> **EXCERPTED DATA**
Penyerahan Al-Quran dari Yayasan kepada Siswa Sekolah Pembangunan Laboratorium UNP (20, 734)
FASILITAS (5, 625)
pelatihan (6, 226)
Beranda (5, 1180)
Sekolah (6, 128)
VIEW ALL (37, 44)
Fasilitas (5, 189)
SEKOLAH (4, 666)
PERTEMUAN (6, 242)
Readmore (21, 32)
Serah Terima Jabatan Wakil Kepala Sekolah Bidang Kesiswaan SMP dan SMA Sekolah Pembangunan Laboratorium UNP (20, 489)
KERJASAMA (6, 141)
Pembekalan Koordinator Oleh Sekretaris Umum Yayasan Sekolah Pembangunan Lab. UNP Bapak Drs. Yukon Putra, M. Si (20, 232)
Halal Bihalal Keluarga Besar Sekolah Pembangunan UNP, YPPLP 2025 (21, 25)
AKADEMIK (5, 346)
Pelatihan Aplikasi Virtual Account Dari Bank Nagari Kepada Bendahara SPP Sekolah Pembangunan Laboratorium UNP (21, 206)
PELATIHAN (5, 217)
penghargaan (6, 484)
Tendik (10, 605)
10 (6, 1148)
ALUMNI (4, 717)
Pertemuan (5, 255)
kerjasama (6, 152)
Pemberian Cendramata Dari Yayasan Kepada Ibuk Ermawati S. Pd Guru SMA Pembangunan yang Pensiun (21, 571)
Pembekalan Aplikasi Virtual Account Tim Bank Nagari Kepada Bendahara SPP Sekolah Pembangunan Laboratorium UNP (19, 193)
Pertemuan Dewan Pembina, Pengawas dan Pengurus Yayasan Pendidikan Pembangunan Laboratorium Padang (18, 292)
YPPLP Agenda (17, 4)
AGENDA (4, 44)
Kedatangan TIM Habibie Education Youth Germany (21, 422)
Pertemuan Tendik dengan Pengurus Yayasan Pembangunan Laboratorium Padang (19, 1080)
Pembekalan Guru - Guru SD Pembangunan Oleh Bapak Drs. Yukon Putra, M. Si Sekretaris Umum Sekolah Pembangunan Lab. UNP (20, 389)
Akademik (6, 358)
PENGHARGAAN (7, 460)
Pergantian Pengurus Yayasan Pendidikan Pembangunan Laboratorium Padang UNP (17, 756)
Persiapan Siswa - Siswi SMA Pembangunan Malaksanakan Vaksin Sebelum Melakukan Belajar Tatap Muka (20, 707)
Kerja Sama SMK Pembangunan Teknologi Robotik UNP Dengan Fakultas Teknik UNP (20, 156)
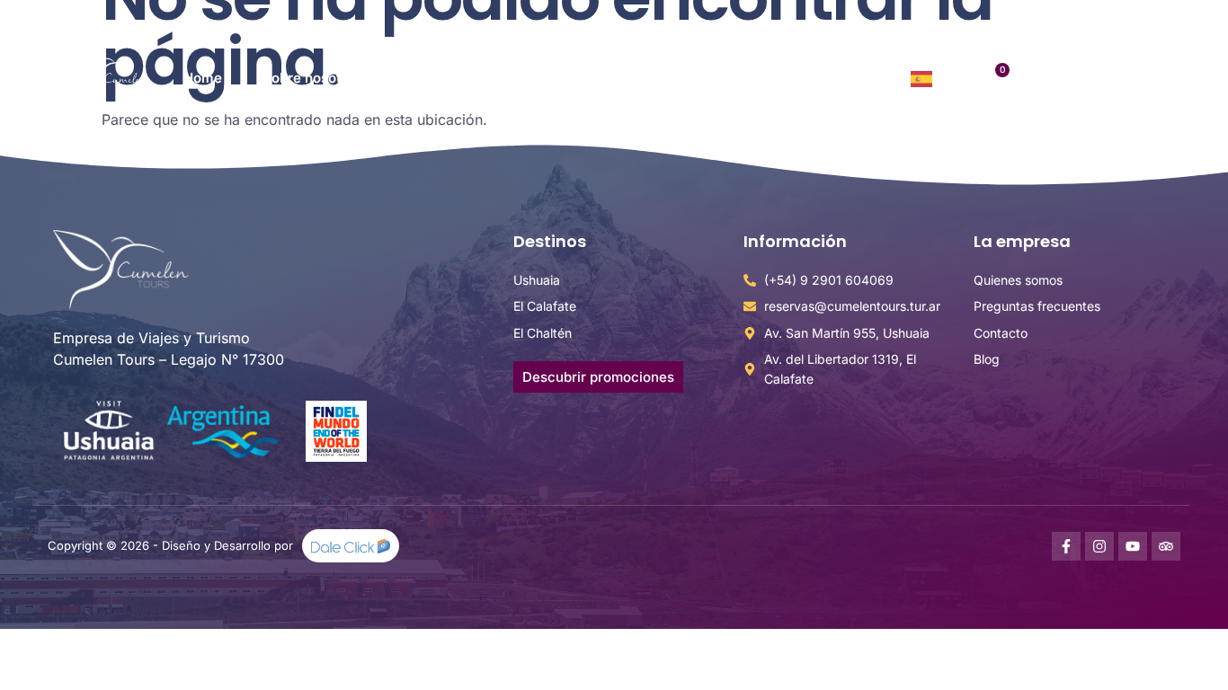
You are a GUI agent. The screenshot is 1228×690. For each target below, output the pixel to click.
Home (202, 77)
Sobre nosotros (312, 77)
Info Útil (673, 77)
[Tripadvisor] (1166, 546)
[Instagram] (1099, 546)
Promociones (564, 77)
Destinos (430, 77)
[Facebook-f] (1066, 546)
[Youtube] (1132, 546)
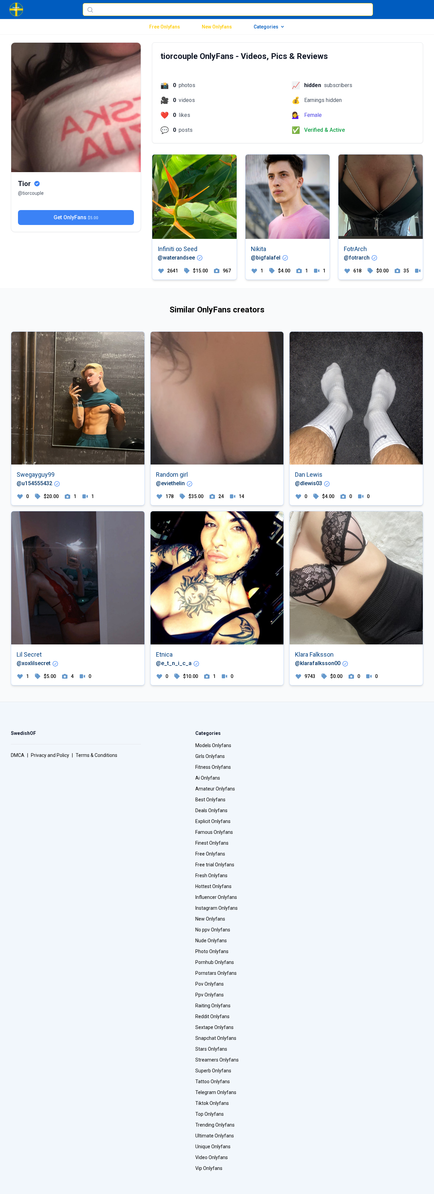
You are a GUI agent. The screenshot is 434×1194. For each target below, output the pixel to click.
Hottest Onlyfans (213, 886)
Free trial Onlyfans (214, 864)
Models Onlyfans (213, 745)
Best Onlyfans (210, 799)
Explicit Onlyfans (213, 821)
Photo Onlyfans (212, 951)
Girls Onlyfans (210, 756)
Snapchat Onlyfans (215, 1038)
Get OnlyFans (76, 217)
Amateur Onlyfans (215, 788)
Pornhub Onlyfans (214, 962)
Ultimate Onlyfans (214, 1135)
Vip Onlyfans (208, 1168)
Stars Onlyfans (211, 1049)
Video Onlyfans (211, 1157)
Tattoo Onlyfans (212, 1081)
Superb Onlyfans (213, 1070)
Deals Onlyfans (211, 810)
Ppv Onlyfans (209, 994)
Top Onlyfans (209, 1114)
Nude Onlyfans (211, 940)
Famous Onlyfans (214, 832)
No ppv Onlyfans (212, 929)
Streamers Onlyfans (217, 1060)
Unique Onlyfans (213, 1146)
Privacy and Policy (50, 755)
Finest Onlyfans (212, 843)
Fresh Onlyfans (211, 875)
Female (313, 115)
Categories (266, 26)
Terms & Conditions (96, 755)
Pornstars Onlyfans (216, 973)
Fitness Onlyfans (213, 767)
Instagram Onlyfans (216, 908)
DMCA (17, 755)
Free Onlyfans (164, 26)
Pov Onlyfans (209, 984)
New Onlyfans (217, 26)
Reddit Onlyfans (212, 1016)
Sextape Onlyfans (214, 1027)
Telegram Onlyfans (215, 1092)
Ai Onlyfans (207, 778)
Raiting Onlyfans (213, 1005)
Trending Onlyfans (215, 1125)
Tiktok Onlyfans (212, 1103)
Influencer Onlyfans (216, 897)
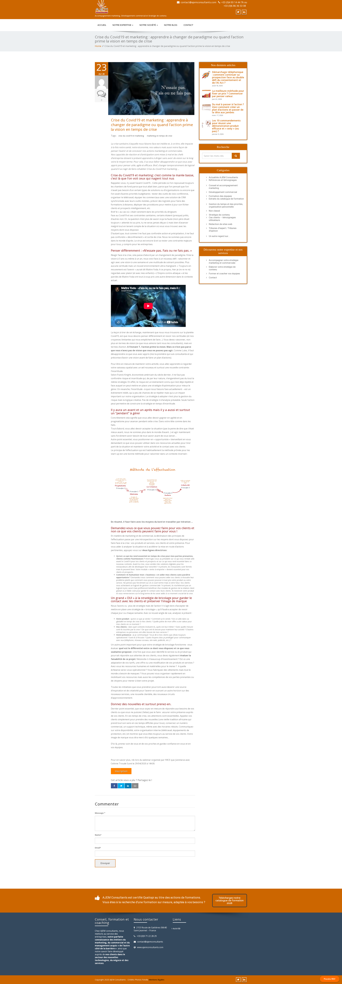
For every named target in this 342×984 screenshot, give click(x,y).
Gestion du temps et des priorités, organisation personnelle (226, 205)
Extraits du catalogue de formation (226, 198)
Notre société (147, 25)
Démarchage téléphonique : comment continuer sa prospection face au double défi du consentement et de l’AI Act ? (228, 77)
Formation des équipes (220, 196)
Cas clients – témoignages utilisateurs (222, 218)
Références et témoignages (223, 180)
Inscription (121, 771)
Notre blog (170, 25)
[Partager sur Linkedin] (128, 785)
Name (98, 835)
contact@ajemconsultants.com (198, 2)
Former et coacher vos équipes (224, 273)
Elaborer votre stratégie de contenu (222, 268)
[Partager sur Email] (135, 785)
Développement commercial (223, 192)
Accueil (102, 25)
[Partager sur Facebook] (114, 785)
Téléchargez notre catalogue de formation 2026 (229, 900)
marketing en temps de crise (159, 135)
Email (98, 847)
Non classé (214, 210)
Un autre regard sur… (219, 236)
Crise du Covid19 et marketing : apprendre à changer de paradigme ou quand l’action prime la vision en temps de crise (152, 124)
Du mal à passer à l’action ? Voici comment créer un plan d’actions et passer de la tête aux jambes (228, 108)
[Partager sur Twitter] (121, 785)
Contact (188, 25)
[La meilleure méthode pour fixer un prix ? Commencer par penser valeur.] (207, 94)
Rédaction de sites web (220, 224)
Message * (100, 813)
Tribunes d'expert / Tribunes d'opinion (222, 229)
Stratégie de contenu (219, 214)
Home (98, 46)
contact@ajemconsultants (150, 941)
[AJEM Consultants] (132, 6)
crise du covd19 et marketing (131, 135)
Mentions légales (156, 979)
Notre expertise (122, 25)
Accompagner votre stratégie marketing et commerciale (223, 261)
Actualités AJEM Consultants (223, 177)
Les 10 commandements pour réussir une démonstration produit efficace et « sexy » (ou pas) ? (226, 126)
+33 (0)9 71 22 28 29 (147, 936)
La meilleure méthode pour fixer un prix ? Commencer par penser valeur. (228, 93)
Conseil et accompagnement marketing (223, 186)
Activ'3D (176, 928)
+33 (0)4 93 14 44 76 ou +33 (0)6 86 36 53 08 (234, 4)
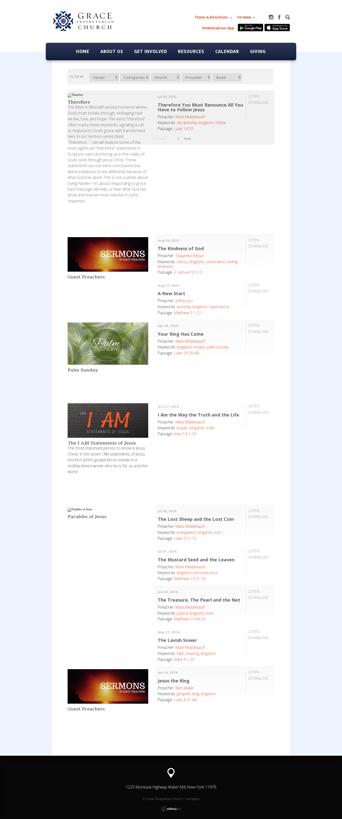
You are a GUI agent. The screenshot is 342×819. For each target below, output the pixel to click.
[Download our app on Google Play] (251, 30)
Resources (191, 52)
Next (187, 138)
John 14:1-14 (185, 434)
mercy (182, 261)
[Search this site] (287, 17)
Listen (253, 96)
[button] (104, 77)
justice (182, 613)
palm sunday (218, 347)
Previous (159, 138)
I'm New (244, 17)
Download (258, 102)
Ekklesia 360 (171, 808)
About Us (111, 52)
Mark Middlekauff (190, 117)
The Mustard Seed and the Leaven (196, 560)
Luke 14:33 (183, 128)
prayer (182, 428)
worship (184, 306)
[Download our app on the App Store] (277, 30)
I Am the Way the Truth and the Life (198, 415)
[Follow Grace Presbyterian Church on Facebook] (279, 17)
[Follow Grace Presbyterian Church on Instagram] (271, 17)
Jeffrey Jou (184, 300)
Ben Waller (185, 688)
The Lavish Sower (177, 640)
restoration (216, 261)
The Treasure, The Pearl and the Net (199, 600)
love (210, 613)
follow (220, 122)
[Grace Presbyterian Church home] (91, 26)
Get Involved (150, 52)
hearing (192, 653)
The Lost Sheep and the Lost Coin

> **YOUR INSTRUCTIONS**
Reproduce the material from the line with "Pergantian Pengurus Yayasan" to the line with "Top Onlyfans (209, 1114)", including both of those lines, and omit the pictures.

> **CORRECT ANSWER**
Pergantian Pengurus Yayasan Pendidikan Pembangunan Laboratorium Padang UNP (17, 756)
Persiapan Siswa - Siswi SMA Pembangunan Malaksanakan Vaksin Sebelum Melakukan Belajar Tatap Muka (20, 707)
Kerja Sama SMK Pembangunan Teknologi Robotik UNP Dengan Fakultas Teknik UNP (20, 156)
You are a GUI agent. The screenshot is 1228×690. For each target below, output the pixel to click.
Home (202, 77)
Sobre nosotros (312, 77)
Info Útil (673, 77)
[Tripadvisor] (1166, 546)
[Instagram] (1099, 546)
Promociones (564, 77)
Destinos (430, 77)
[Facebook-f] (1066, 546)
[Youtube] (1132, 546)
You are a GUI agent. The screenshot is 434×1194. For each target below, output the pixel to click.
Hottest Onlyfans (213, 886)
Free trial Onlyfans (214, 864)
Models Onlyfans (213, 745)
Best Onlyfans (210, 799)
Explicit Onlyfans (213, 821)
Photo Onlyfans (212, 951)
Girls Onlyfans (210, 756)
Snapchat Onlyfans (215, 1038)
Get OnlyFans (76, 217)
Amateur Onlyfans (215, 788)
Pornhub Onlyfans (214, 962)
Ultimate Onlyfans (214, 1135)
Vip Onlyfans (208, 1168)
Stars Onlyfans (211, 1049)
Video Onlyfans (211, 1157)
Tattoo Onlyfans (212, 1081)
Superb Onlyfans (213, 1070)
Deals Onlyfans (211, 810)
Ppv Onlyfans (209, 994)
Top Onlyfans (209, 1114)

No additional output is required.